Restaurant information
- Established: 1990
- Owners: Henry and Miriam Cerdas
- Food type: Costa Rican cuisine
- Location: 1865 N. Milwaukee, Chicago, Illinois, 60647, United States
- Coordinates: 41°54′56″N 87°41′06″W﻿ / ﻿41.9155°N 87.6851°W
- Reservations: not accepted
- Website: www.irazuchicago.com

= Irazu Costa Rican Restaurant =

Irazu Costa Rican Restaurant is a Latin American restaurant in Chicago, Illinois that opened in 1990. It is located on Milwaukee Avenue in the Bucktown/Wicker Park neighborhood on Chicago's north side. The restaurant takes its name from the Irazú volcano in Costa Rica.

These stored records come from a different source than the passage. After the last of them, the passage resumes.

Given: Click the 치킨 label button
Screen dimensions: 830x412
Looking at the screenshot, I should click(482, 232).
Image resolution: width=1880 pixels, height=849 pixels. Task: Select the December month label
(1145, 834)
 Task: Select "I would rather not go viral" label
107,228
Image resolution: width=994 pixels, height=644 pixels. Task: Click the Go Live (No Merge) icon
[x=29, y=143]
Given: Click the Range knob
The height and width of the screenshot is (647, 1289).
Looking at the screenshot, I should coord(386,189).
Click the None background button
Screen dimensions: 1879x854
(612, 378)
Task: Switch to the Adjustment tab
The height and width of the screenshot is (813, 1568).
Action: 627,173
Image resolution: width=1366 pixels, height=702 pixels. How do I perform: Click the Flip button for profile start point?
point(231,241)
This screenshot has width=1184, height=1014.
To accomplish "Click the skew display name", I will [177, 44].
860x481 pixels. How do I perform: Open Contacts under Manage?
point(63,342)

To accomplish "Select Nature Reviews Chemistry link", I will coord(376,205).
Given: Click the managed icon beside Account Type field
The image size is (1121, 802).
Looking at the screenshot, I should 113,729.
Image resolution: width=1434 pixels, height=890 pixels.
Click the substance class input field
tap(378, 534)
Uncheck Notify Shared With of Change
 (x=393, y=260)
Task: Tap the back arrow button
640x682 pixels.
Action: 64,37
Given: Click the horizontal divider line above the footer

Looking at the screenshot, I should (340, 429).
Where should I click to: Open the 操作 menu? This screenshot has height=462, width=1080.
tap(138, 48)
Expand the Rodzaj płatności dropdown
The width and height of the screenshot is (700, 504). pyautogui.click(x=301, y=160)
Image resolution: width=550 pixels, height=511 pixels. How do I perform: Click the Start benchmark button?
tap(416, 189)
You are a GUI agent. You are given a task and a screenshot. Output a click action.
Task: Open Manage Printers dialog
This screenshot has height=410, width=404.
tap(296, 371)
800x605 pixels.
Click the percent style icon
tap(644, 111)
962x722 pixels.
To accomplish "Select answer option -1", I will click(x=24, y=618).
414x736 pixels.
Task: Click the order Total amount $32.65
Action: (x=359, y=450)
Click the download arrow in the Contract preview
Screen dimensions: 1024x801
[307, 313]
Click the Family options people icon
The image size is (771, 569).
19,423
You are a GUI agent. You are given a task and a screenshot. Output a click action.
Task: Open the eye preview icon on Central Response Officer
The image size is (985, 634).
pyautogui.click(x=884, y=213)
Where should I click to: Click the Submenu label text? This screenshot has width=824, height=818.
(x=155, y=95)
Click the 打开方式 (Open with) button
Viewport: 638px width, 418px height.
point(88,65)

Irazú was founded on August 20, 1990, by Miriam and Gerardo Cerdas. In September 2025, the Chicago City Council issued a resolution honoring the restaurant and the Cerdas family during Hispanic Heritage Month.

The restaurant serves Costa Rican cuisine including sandwiches, traditional dishes, burritos, and non-alcoholic drinks, and milkshakes. Owner Henry Cerdas described it as "an overlap of Mexican and South American food."

==Media appearances==
Irazú appeared in the 2011 Diners, Drive-ins and Dives episode "Latin Street Food"; the programme's Food Network videos included its chifrijo and pepito sandwich.

Food Network also profiled Irazú in The Secret Life of Milkshakes. The restaurant appeared in a 2008 episode of WTTW's Check, Please!.

In 2014, The Daily Meal included Irazú in its "35 Best Burritos in America" list. FiveThirtyEight covered the restaurant in a 2014 Burrito Bracket article.